Gabrel thought over what he'd just said, while Maris tried to keep track of the names and ideas he'd just poured over her.
"Actually," he said in a while, "I suppose Dhatacharya's initial empire wasn't established all that peacefully, either. It would have been a matter of conquering the nation-states one by one, after all. But the point is, you're going to hear references to the Empire everywhere you go in Kalapriya, and rather more if you do go upcountry. Vaisee and Ekanayana are too comfortable under Society control to bother much with politics anymore. But the smaller states in the Hills—and the smallest don't amount to much more than a couple of villages and the grazing land in between—raid each other as a national pastime and justify it with songs about the heroic battles of the Empire. And in this generation we've got a chap with serious fantasies about restoring the Empire. A whole handful of small native states—the Seven Villages, Phalap, and most recently, Thamboon—have been absorbed into what the Bashir is beginning to call Greater Udara."
"Another Dhatacharya." Maris nodded, just to prove she'd been paying attention.
"In personality," Gabrel said drily, "he's rather more like Salbahan. But the leaders in the Trading Society here favor him, because he's accepted a Barents Resident to look after our interests—not that we have any interests in the hill territory, but still, I suppose we don't want these petty wars coming down to the plains and disrupting the coastal states. When I was recalled, I was in Dharampal—that's another native state in the hills—trying to persuade the Vakil to accept a Resident.
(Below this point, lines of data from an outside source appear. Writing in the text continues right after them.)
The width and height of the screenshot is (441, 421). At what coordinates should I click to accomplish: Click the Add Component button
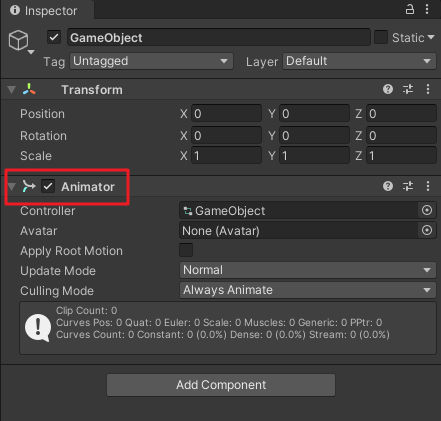click(x=221, y=385)
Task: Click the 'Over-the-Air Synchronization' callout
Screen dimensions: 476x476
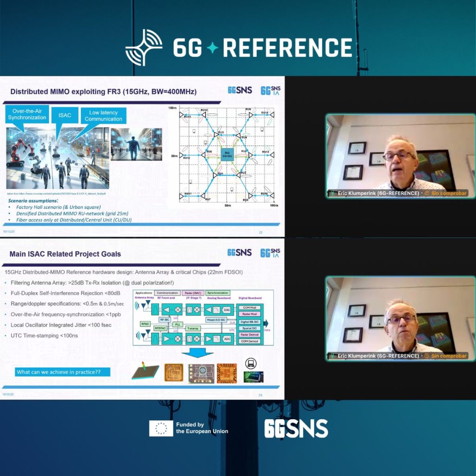Action: [x=27, y=114]
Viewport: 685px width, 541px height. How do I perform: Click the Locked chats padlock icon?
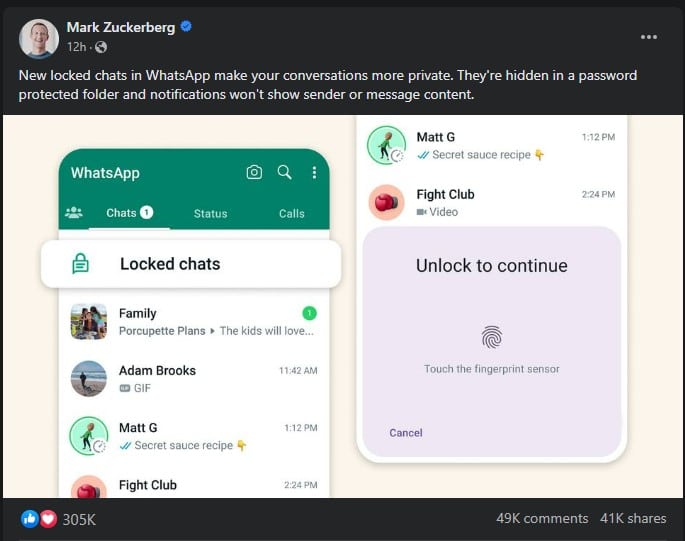pyautogui.click(x=81, y=264)
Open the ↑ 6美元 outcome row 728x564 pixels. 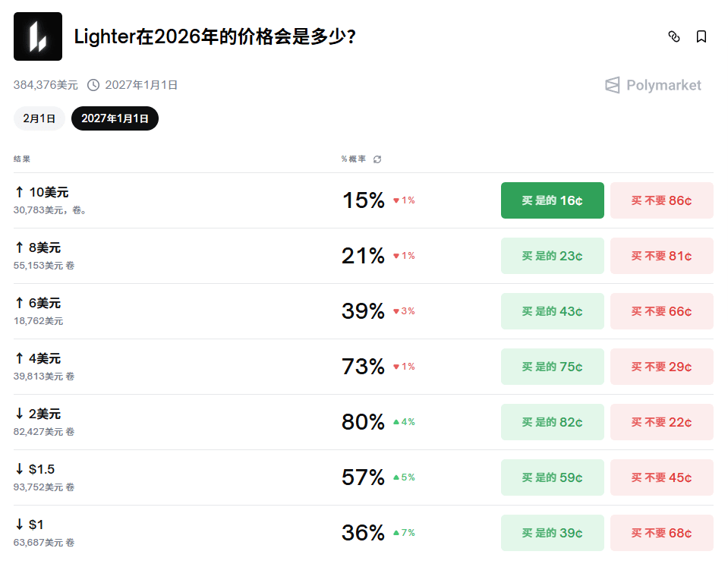[364, 311]
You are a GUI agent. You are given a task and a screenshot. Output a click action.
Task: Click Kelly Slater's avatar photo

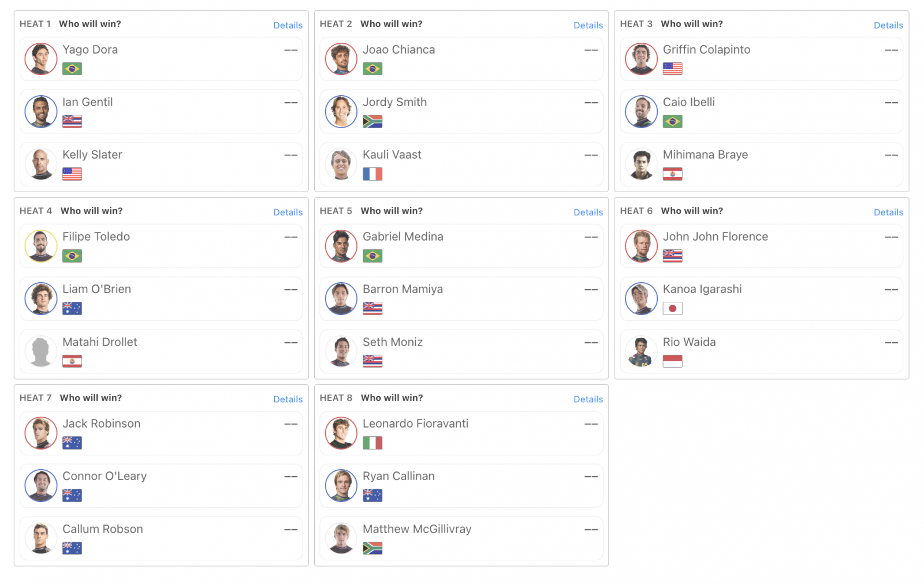(x=41, y=164)
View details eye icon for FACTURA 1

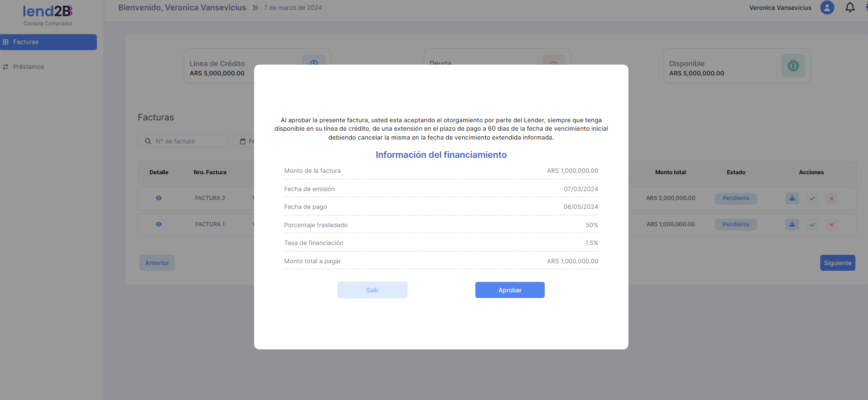tap(159, 224)
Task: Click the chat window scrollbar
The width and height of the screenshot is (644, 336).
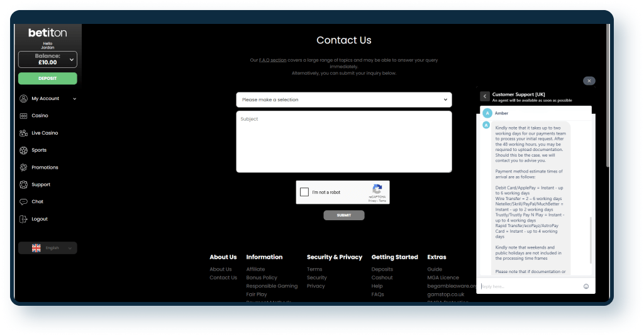Action: (591, 239)
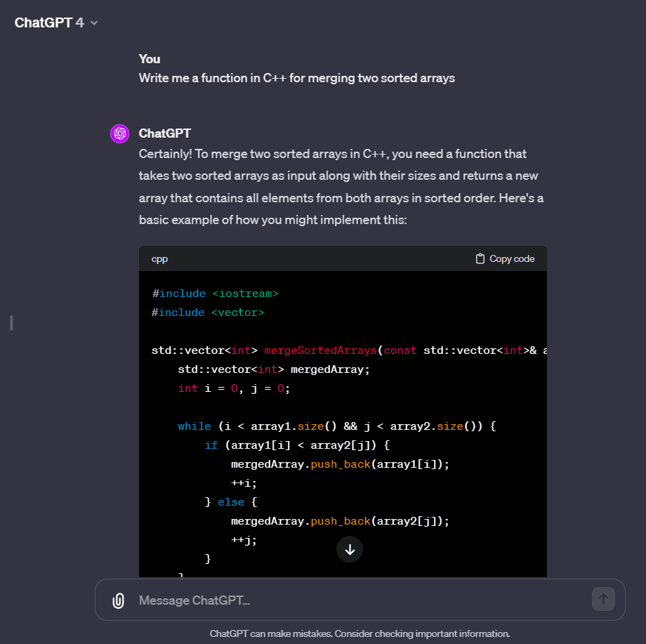Click the paperclip attachment icon
The image size is (646, 644).
pyautogui.click(x=117, y=600)
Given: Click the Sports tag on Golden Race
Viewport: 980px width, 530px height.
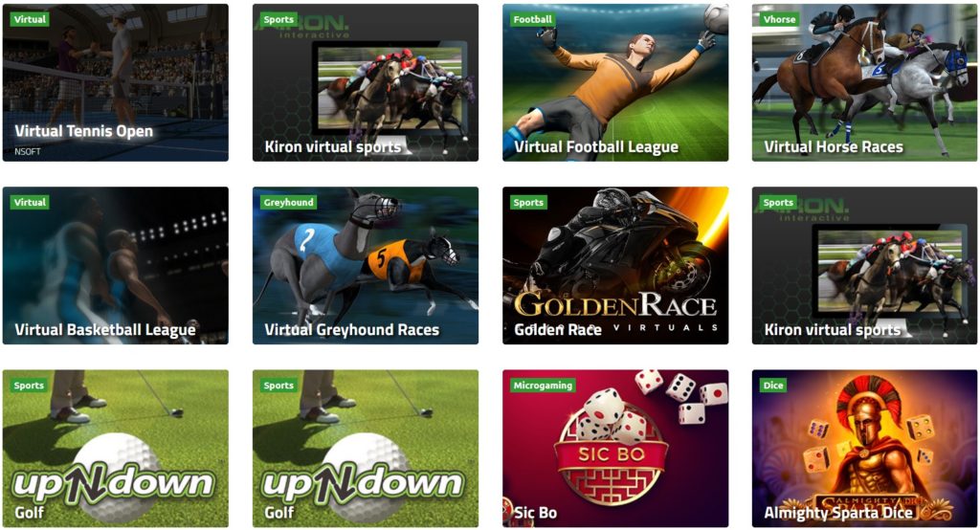Looking at the screenshot, I should (x=528, y=203).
I was trying to convince him that the support of the Barents Trading Society might be useful to him now that "Greater Udara" has grown right up to his borders. The trouble is that the Bashir strongly opposes any other hill state taking a Barents Resident, for obvious reasons. And the Vakil of Dharampal can see the threat that Udara poses; he can't see, can't begin to imagine, the muscle the Barents Trading Society could bring to bear against Udara if there were any of our people up there to speak for the states that are being conquered. So he's being very, very cautious."